Nobody knows exactly how many Iraqi women and children have been sold into sexual slavery since the fall of Saddam Hussein’s regime in 2003, and there are no official numbers because of the shadowy nature of the business. Baghdad-based activists like Hinda and others put the number in the tens of thousands. Still, it remains a hidden crime; one that the 2008 US State Department’s Trafficking in Persons Report says the Iraqi government is not combating.
That underworld is a place where nefarious female pimps hold sway, where impoverished mothers sell their teenage daughters into a sex market that believes females who reach the age of 20 are too old to fetch a good price. The youngest victims, some just 11 and 12, are sold for as much as $30,000, others for as little as $2,000. “The buying and selling of girls in Iraq, it’s like the trade in cattle,” Hinda says. “I’ve seen mothers haggle with agents over the price of their daughters.”
When “American culture” — really, a global culture formed at the intersection of consumerist capitalism and multi-cultural liberal democracy, or cosmopolitanism — reaches a new land, it appeals to the inner idiot in all humanity that like a barely-evolved ape can’t think past next week.
That inner idiot finds Coca-Cola and Marlboro as important as democracy and other airy concepts that no one who’s watched community organization successively fail expects to actually work.
And with this global culture, comes a catch: since it’s based on the individual, whatever people are willing to buy is good, and everything’s for sale.
Is it making us happy?
Forget the idea that love is all around us: it seems to be acute loneliness that is pervading our society.

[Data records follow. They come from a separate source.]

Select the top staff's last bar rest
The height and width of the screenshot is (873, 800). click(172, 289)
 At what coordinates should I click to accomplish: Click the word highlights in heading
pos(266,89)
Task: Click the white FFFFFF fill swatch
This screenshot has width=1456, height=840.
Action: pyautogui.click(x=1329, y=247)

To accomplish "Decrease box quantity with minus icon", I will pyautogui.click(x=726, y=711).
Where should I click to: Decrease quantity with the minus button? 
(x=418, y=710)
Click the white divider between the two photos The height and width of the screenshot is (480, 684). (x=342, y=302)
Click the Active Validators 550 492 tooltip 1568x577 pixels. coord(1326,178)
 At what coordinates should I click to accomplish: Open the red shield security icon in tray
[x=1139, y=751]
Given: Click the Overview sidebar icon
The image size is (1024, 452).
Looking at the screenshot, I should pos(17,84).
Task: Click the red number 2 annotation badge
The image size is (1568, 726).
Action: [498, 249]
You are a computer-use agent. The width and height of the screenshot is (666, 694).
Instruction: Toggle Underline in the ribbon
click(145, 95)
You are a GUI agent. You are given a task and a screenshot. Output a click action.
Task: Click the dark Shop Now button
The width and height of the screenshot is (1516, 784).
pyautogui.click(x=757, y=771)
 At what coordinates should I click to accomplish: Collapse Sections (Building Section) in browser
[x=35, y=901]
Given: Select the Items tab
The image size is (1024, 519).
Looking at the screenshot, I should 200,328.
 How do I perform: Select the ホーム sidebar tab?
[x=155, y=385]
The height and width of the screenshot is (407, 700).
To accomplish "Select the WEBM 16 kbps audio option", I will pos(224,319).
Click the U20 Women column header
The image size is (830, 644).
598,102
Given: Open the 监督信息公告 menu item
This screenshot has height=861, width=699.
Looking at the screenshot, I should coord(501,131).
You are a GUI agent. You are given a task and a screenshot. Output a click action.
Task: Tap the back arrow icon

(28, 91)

According to many sociologists and psychologists, it is now a national epidemic afflicting women of all ages and at almost all phases of the life cycle.
A student living away from home for the first time, a new mother, a single woman unsuccessfully looking for love, a newly married woman, a mother whose children have grown up and ‘flown the nest’ or a recently retired woman.
All are as likely to report feeling lonely as an elderly woman – the group we wrongly assume are the loneliest of all.
More of us than ever are living alone, with one-third of all UK households occupied by only one person; they also point to the increasing divorce rate and declining role of the Church – all leading to a more fragmented society.
In addition, we are much more geographically mobile than our grandparents – moving on average five times in our lives, making us less likely to form community bonds or even to know our neighbours.
And, of course, technological changes have had a massive impact on the way we live.
It is no longer necessary to leave home to shop, to ‘meet’ people, to communicate, to earn a living, to learn about the world or to be entertained.
Translation: we destroyed social obligation to be closer to ourselves, and replaced real socialization with harmless substitutes, and now we find that empty. But it is a superior product, and it’s what the people voted for.
Or did we just give in to our inner ape and self-destruct?